▸ TEXT PROVIDED:
---
For the first time, I attended the International Confederation of Principals’ International Convention held in Toronto this week and encountered 2000 school leaders not just from North America, but Europe, Australia and New Zealand, and many from Africa.  It was fascinating to hear the stories at the lunch tables about how different cultures view education – critically important, yes – but providing the essential service in a wide variety of ways.  Despite the differences in cultures and viewpoints however, the passion for attending to student success was the commonality we could identify easily.  It was gratifying too to see how many of the delegates wanted to learn everything they could from the Ontario experience.  Time and time again, we were told how well known we are across the world in our efforts to build excellence in our education. The workshops highlighting the Ontario experiences were always filled to capacity by leaders from elsewhere anxious to learn how we are making change happen.
---
▸ INFORMATION PROVIDED:
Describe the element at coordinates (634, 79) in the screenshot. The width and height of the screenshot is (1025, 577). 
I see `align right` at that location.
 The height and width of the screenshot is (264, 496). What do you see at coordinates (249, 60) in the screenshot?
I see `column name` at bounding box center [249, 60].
---
▸ WHAT YOU SHOULD DO: List every place that the passage about the principals' convention names as a home of the 2000 school leaders who attended. The lines have no connection to the passage about the principals' convention.

▸ RESULT BELOW: North America, Europe, Australia, New Zealand, Africa